FILSAFAT AKHLAK IBNU MISKARAWIH
         
Pada masa pemerintahan Harun al-Rasyid terjadi kegiatan penerjemahan buku-buku ilmu pengetahuan Yunani ke dalam bahasa Arab. Pada awalnya penerjemahan diutamakan pada buku-buku tentang ilmu kedokteran dan selanjutnya berkembang pada pengetahuan filsafat.[1]
Sekitar tahun 750-850 M banyak bermunculan tokoh-tokoh dalam lapangan ilmu pengetahuan terutama mengenai ketabiban, astronomi, kimia, ilmu bintang, serta filsafat. Seperti al-Kindi, al-Razi, al-Farabi, Ibnu Sina dan Miskawaih, kelima tokoh tersebut dengan tidak menafikan tokoh yang lain menjadi pembicaraan utama dalam filsafat. Zaman itu juga dikenal dengan masa penerjemahan.[2] Namun demikian, banyak kalangan yang memperdebatkan antara filsafat Islam dengan filsafat yang bukan Islam. Bahkan ada yang tidak mengakui para filosof yang dipengaruhi oleh para filosof  Yunani seperti Aristoteles, Plato, Phytagoras, Galen dan lain-lain, karena dianggap mengerjakan doktrin yang bertentangan atau tidak selaras dengan pandangan-pandangan Islam yang diterima masyarakat umum sebagai filosof Muslim.[3]
Filosof Muslim yang secara khusus berbicara dalam bidang akhlak adalah Abu Bakar Muhammad Zakariah al-Razi dan Abu ‘Ali Ahmad Ibnu Muhammad Ibnu Maskawaih. Meskipun masih ada filosof-filosof lain, seperti Ibnu Sina, al-Kindi dan lain-lain, namun mereka lebih khusus terwakili oleh kedua filosof tersebut.
Pembahasan akhlak yang dibahas oleh para filosof Muslim terpengaruh oleh pikiran para filosof Yunani dan Neoplatonisme, namun dalam pembahasan, mereka membahas keharmonisan antara agama dan filsafat, khususnya dalam bidang akhlak.
Tahzib al-Akhlak wa tahtir al-A’arak (Treatise onetics) yang merupakan karangan Ibn Maskawaih yang membahas tentang filsafat etika dalam Islam pada abad pertengahan[4]. Kitab ini menunjukkan untuk memberi tuntunan serta bimbingan kepada generasi agar berpijak pada nilai-nilai akhlak yang luhur dan mengajak mereka untuk selalu melakukan perbuatan yang bermanfaat.[5] Hal inilah yang menunjukkan keterkaitan antara agama dan filsafat, akhlak. Keduanya bertujuan untuk mengajarkan nilai-nilai akhlak untuk mencapai kebahagiaan.
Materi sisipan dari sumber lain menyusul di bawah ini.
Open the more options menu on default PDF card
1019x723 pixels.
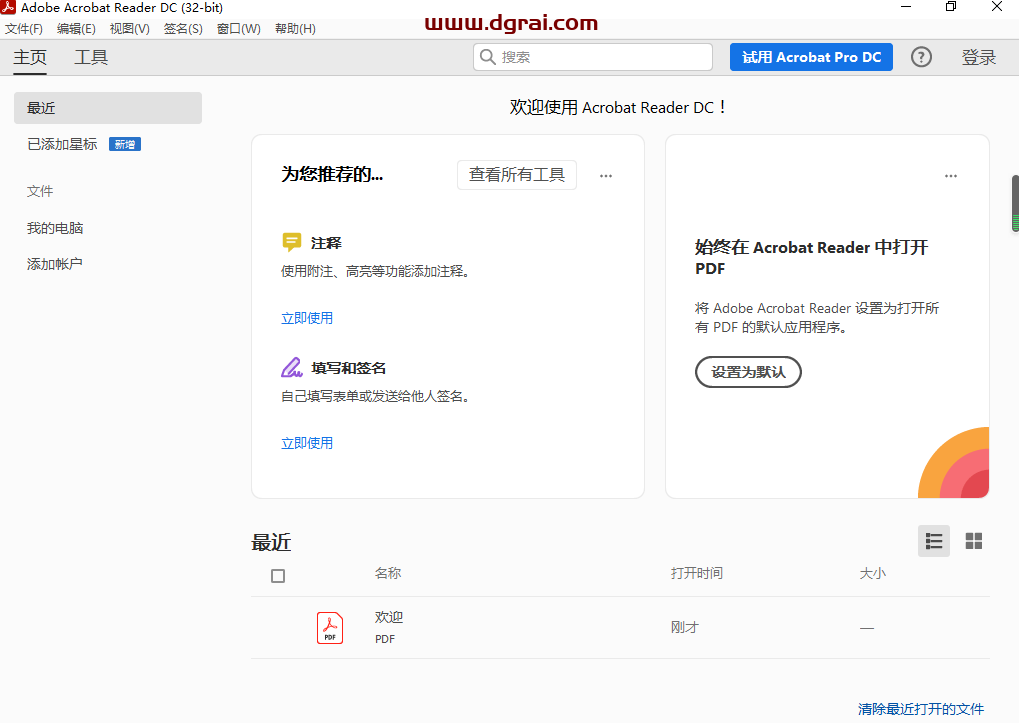(951, 176)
A.    Biografi Ibn Miskawaih
Nama lengkapknya adalah Ali Ahmad bin Muhammad bin Ya’kub Miskawaih, ia lahir dikota Rayy Iran pada tahun 320 H (932M).[6] belaiu meningggal di Isfahan pada tahun 412 H (1030).[7]
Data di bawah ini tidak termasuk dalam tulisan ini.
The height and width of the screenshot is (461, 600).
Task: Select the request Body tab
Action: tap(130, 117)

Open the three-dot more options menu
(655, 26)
Ada dua pernyataan mengenai dirinya, pertama; benarkah dia seorang Majusi kemudian beralih masuk Islam, atau bukan tetapi kakeknya?, kedua : sebutan manakah yang benar Miskawaih atau Ibn Miskawaih.
Yusuf Musa menolak pernyataan pertama dengan alasan, tidak mungkin ia seorang Majusi, kemudian masuk Islam, karena pemikirannya begitu luas seperti filosof-filosof lainnya. Barangkali yang benar kakeknyalah yang beragama Majusi kemudian masuk Islam.[8] Dilihat dari namanya, Ahmad bin Muhammad ibn Ya’kub, dapat berpihak dari penolakan tersebut. Sedangkan menurut Ibrahim Zakiy yang mengarang kitab Dairah al-Ma’rifah Islamiyah, bahwa neneknyalah yang Majusi kemudian memeluk Islam.[9] Adapun mengenai namanya tergantung pada keyakinan seseorang, penulis akan  mengemukakan beberapa pendapat tentang sebutan nama Ibn Miskawaih.
M. M Syarif menyebutkan Miskawaih tanpa ibn.[10] Menurutnya nama itu diambil dari kata misk  yang berarti kasturi.[11] Sedangkan menurut Musklim Ishak, Miskawaih atau Maskawaih adalah nama kakeknya.[12]
Terlepas dari uraian di atas, penulis cenderung menggunakan nama Ibn Miskawaih. Meingingat pernyataan yang mengatakan bahwa ibn Miskawaih adalah cucu dari Miskawaih dan bapaknya bernama Muhammmad, sehingga hal ini memperkuat bahwa Ibn Miskawaih dari keluarga Muslim.
Ibn Miskawaih adalah seorang pencinta ilmu dan hampir semua ilmu dijelajahi pada masanya, tetapi pada akhirnya memfokuskan perhatiannya pada falsafah etika dan sejarah. Ia belajar sejarah dari Ibn Kamil al-Qadhi dan belajar filsafat dari Ibn al-Khamar, musafir kenamaan atas karya Aristoteles.
Pada zaman raja Azad al-Daulah (949-983 M), Ibn Miskawaih mendapat kepercayaan dan diangkat menjadi penjaga perpustakaan, penyimpan rahasianya, serta utusannya kepihak-pihak lain yang diperlukan.[13] Karirnya sebagai pustakawan ini memberikan kesempatan yang banyak untuk tekun membaca dan menulis.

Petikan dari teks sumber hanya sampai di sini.